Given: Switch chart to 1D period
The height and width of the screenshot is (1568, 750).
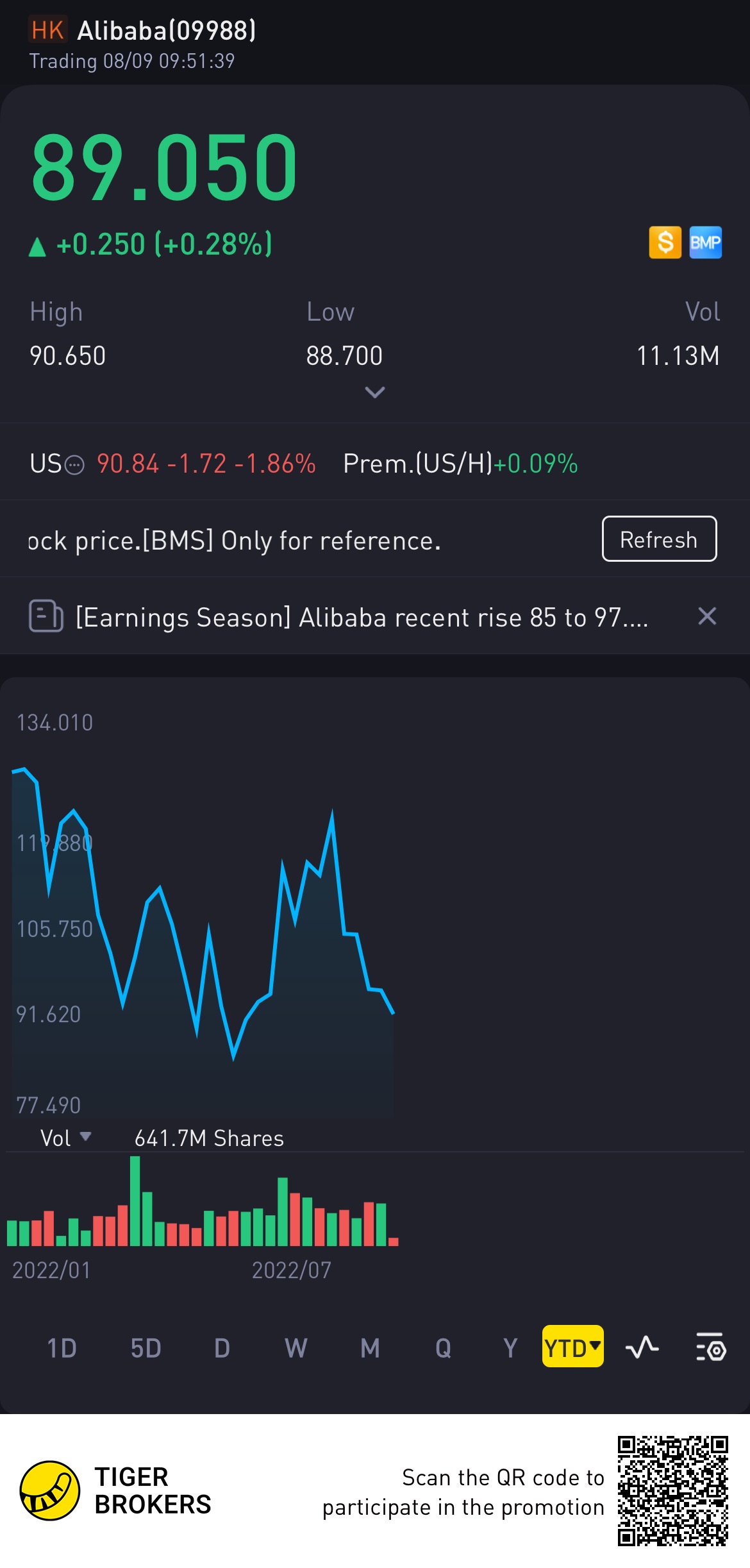Looking at the screenshot, I should [x=62, y=1348].
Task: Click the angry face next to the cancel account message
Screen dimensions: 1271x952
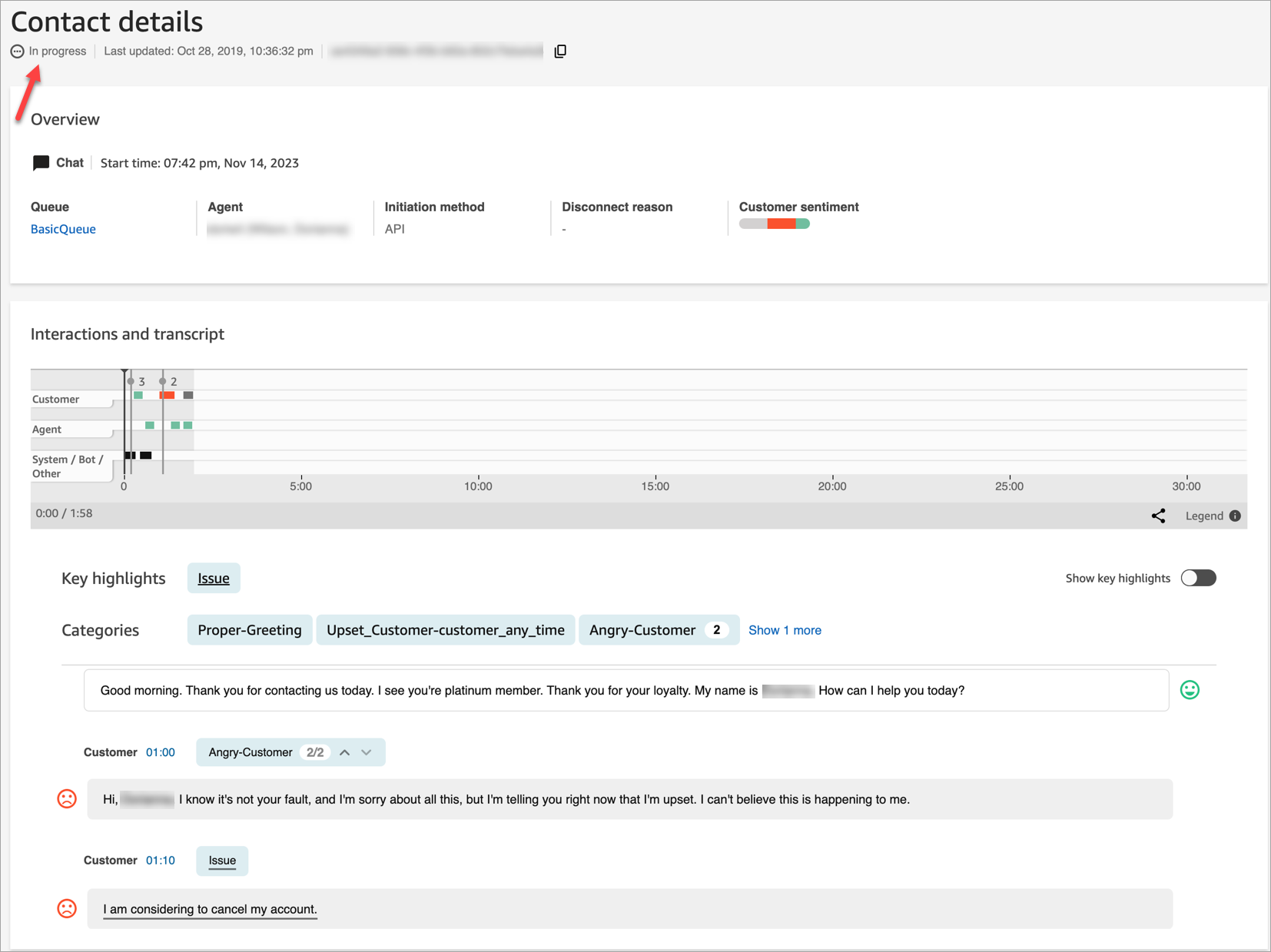Action: pyautogui.click(x=67, y=908)
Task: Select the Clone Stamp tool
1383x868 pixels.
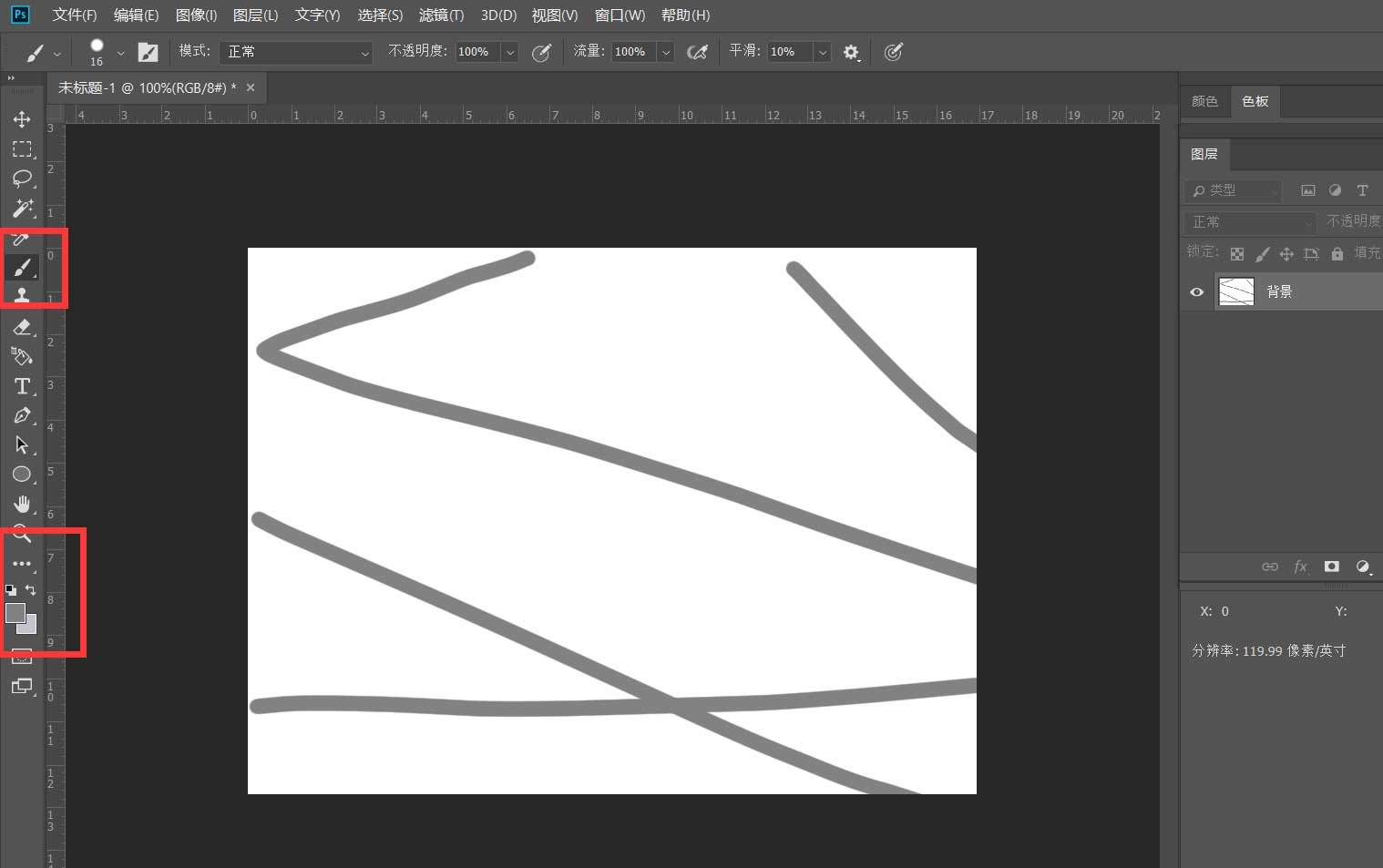Action: coord(22,294)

Objective => Copy out all of the entries again, replacing "Task" with "Instruction" and keeping everything else unchanged. Leave the pictures out.

Result of this exercise =>
Given: Switch chart to 1D period
The height and width of the screenshot is (1568, 750).
Looking at the screenshot, I should [x=62, y=1348].
Instruction: Click the angry face next to the cancel account message
Screen dimensions: 1271x952
Action: pyautogui.click(x=67, y=908)
Instruction: Select the Clone Stamp tool
1383x868 pixels.
Action: coord(22,294)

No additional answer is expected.